Otra de las perlas de la Gran Manzana la constituyen, sin duda alguna, sus museos. Aunque la entrada no es gratuita la mayoría de las veces, algunos de los más famosos hacen una excepción durante algunas horas una vez por semana. Tal es el caso del MoMA, a cuyas puertas se congrega una cola interminable los viernes por la tarde para visitar, entre otras bellezas, a las señoritas de Avignon. Otro de los imperdibles de este circuito artístico es el inmenso Metropolitan, en el borde este de Central Park. En este caso, el importe de la entrada se presenta como un donativo voluntario, así que el visitante puede fijar el precio que considere justo o aquel que mejor se adapte al cambio que lleve en ese momento en el bolsillo. También, no solo por la calidad de sus exposiciones sino por lo emblemático del edificio que lo alberga, el museo Guggenheim es otra visita merecida. El precio de la entrada no es seductor pero, con suerte y por amor al arte, se puede disfrutar de un brownie y té de media tarde en la diminuta cafetería del tercer piso con vistas a Central Park.

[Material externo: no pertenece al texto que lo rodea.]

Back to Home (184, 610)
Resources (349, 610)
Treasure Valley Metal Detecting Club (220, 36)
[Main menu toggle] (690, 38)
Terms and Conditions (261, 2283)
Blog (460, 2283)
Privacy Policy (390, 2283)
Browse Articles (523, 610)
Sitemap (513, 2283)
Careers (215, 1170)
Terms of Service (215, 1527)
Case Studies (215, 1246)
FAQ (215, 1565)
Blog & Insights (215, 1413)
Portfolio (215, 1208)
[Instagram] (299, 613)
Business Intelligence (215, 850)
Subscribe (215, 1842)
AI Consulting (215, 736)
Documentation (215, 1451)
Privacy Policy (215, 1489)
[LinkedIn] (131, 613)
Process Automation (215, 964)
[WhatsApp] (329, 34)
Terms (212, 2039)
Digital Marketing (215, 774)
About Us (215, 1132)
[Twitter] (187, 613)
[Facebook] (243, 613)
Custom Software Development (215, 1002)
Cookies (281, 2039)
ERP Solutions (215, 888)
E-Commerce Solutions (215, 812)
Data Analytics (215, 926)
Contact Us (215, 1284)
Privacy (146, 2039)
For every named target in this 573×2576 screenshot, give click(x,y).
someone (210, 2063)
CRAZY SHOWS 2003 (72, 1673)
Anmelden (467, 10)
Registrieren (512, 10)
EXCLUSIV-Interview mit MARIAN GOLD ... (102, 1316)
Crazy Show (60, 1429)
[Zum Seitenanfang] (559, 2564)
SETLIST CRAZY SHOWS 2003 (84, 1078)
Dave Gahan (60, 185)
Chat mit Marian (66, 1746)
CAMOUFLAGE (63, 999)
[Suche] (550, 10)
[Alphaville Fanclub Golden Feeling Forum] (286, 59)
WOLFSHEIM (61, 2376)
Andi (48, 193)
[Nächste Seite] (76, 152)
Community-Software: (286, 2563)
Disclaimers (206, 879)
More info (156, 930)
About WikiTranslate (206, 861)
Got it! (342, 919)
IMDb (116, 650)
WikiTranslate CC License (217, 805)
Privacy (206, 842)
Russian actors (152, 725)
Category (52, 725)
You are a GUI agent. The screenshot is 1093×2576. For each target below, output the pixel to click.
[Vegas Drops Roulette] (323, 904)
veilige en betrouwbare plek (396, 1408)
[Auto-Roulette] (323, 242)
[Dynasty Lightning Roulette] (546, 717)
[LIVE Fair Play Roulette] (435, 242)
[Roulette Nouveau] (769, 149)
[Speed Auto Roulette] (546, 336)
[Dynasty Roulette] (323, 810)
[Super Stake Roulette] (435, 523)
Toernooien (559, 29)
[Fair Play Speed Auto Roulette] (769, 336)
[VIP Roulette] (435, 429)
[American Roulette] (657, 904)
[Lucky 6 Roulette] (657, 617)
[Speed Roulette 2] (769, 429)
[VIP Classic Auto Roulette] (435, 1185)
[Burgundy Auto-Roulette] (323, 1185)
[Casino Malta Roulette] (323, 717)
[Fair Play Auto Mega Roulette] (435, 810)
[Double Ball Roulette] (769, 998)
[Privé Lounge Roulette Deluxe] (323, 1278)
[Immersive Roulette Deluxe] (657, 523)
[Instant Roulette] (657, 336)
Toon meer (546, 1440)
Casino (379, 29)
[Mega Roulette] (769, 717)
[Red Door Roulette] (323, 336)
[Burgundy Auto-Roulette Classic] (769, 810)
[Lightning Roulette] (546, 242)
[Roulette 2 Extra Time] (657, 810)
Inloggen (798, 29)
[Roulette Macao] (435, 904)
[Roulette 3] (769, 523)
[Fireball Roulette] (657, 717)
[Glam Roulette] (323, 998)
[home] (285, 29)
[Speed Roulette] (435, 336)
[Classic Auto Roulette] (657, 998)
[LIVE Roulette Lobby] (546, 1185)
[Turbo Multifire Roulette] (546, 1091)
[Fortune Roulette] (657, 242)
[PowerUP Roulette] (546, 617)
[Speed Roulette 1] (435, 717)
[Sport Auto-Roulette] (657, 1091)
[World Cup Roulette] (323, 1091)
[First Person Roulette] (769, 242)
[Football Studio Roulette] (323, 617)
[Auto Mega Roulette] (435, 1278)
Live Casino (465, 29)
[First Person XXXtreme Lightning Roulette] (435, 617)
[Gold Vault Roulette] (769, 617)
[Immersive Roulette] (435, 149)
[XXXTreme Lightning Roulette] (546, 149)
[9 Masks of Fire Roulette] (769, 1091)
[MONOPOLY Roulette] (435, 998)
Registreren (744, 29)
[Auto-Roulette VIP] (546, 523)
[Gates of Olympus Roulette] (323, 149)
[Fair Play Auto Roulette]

Debo confesar que Alemania nunca ha estado en mi lista de países bien amados –y esto ya era así desde mucho antes de que la canciller Merkel se convirtiera en uno de los jinetes del Apocalipsis de la Troika–. Inclinaciones individuales aparte, nadie puede negar que los teutones manejan el arte de la cerveza con maestría. Así que, de vuelta al Meat Packing District, nos acercamos al Biergarten, un patio interior con mesas de ping-pong y gente guapa, donde se sirven jarras de cerveza inabarcables y Currywurst al estilo de la Oktoberfest.

Para elevar de categoría el impulso etílico vespertino nada mejor que dirigirse a 230 Fifth. Situado en un edificio de la Quinta, dispone de una terraza al aire libre y de un lounge en la planta 20, desde donde puede observarse la torre Chrysler o el Empire State. Una alternativa nada desdeñable frente a las largas colas que se forman en torno al Rockefeller Center para obtener una visión panorámica del corazón de la Gran Manzana.

Hace frío y lloran ríos en Manhattan, pero hay un lugar en la ciudad en el que es posible refugiarse por unas horas de los estragos del invierno. Ese lugar se llama Macondo, y debe su nombre a la villa ficticia que retratara García Márquez en Cien años de soledad. Cocina a la vista, música suave y latina y un poco de caribeñismo en una isla cuyo único vestigio tropical son los inmigrantes puertorriqueños. El menú de Macondo está elaborado con mimo, y aquí el realismo mágico de Márquez toma forma en deliciosas arepas asadas, dulce tres leches, guacamole o carne con yuca. El precio del viaje a Macondo se lleva momentáneamente la magia y nos deja a solas con el realismo, pero es un pecado en el que incurriría sin redención hasta el fin de los días.

Cumpliendo con la tradición, la víspera de fin de año intentamos una incursión a la abarrotada Times Square. Minutos antes de que el reloj diera paso al 2013, conseguimos hacernos un hueco en un rincón del Bryant Park para ver caer la bola infame. A pesar de la aglomeración, es difícil no contagiarse del ambiente festivo que inunda Midtown con la llegada del nuevo año. Y como no todo iba a ser perfecto, en lugar de hacernos con una botella de champán e ir a festejarlo con fuegos artificiales a Central Park, compramos entradas para una fiesta cuya localización no se desvela hasta pocas horas antes de New Year’s Eve. Con la promesa en el aire de que el año anterior la celebración había sido legendaria, el 2013 nos pilla de pronto haciendo cola en un antiguo almacén en una zona industrial de Brooklyn… Solo diré que a Pocholo Martínez-Bordiú le hubiera encantado.

Después de días de vino y rosas con espinas en Nueva York, el 3 de enero volamos rumbo a una de las ciudades más bonitas de la Costa Oeste, San Francisco, en el estado de California. Más de 4.000 kilómetros separan ambas ciudades. Seguimos en ruta por este país inmenso como el océano.